(MATERIAL FOR THE TASK)

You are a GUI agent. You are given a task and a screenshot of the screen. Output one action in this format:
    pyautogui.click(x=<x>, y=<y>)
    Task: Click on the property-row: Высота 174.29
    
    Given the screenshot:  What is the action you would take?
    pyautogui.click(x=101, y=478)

(End MATERIAL FOR THE TASK)

WHAT YOU HAVE TO DO » Quote the lines of the entries above word for word.

EXERCISE ANSWER »
You are a GUI agent. You are given a task and a screenshot of the screen. Output one action in this format:
    pyautogui.click(x=<x>, y=<y>)
    Task: Click on the property-row: Высота 174.29
    
    Given the screenshot:  What is the action you would take?
    pyautogui.click(x=101, y=478)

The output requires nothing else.